Other limitations derive from the small size of the cohort, the short follow-up time, and the observational, non-controlled study design. We report on surrogate markers of early treatment response, since final outcome data are not yet available; therefore, the results should be interpreted with caution. Some important follow-up data, mainly sputum culture, were also missing, which reflects the programmatic nature of this multisite study. Our excellent retention in care might indirectly indicate a selection bias in enrolling patients who were less likely to be lost to follow-up, which would have had a partial effect on safety outcomes. The potential efficacy risk bias is likely to be balanced by the fact that the patients more likely to be offered the combination were in fact those with the fewest treatment options.
 
The small cohort size also precluded us from looking at a number of important clinical topics, including the effect of HIV status and the effect of serial drug introduction (vs simultaneous drug introduction) on efficacy and safety outcomes. Such variables could be assessed in future observational cohorts in larger populations. Our study also did not assess baseline or acquired bedaquiline or delamanid resistance, since no standard microbiological definitions of resistance exist as yet.
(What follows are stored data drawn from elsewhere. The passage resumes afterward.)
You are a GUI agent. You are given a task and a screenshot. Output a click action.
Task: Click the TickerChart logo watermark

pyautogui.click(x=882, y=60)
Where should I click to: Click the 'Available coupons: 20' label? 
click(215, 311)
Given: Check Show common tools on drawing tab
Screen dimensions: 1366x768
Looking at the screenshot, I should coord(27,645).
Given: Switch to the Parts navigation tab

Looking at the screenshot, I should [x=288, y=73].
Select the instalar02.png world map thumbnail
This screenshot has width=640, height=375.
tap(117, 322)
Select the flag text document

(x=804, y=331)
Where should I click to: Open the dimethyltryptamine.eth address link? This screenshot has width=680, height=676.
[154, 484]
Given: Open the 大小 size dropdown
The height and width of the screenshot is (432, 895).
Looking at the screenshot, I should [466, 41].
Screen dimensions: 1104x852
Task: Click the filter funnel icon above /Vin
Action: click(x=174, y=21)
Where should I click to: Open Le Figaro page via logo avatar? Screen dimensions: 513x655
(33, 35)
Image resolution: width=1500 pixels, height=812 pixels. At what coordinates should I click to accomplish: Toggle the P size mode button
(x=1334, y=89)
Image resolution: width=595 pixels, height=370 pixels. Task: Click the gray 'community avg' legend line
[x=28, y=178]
Measuring baseline and acquired resistance during therapy in future cohorts will be important to understand factors associated with the resistance to these two new drugs.
 
In conclusion, the treatment of 28 individuals with combination bedaquiline and delamanid appears to show both a reassuring safety profile and encouraging culture conversion results by 6 months when used as part of a multidrug regimen. Our results are especially important given the high proportion of patients with resistance to second-line drugs, previous treatment histories, and poor clinical status and comorbidities in people with MDR tuberculosis worldwide. While awaiting evidence from randomised trials on the efficacy and safety of bedaquiline and delamanid given in combination, we believe our results support continued simultaneous use of both drugs in patients with few treatment options in the setting of correct patient assessment and monitoring. Providing access to such therapy while formal clinical trials are being completed is essential, given the current landscape for successfully treating individuals with highly resistant strains of tuberculosis.19 Our data suggest that broadly withholding such access over theoretical safety concerns is no longer justifiable.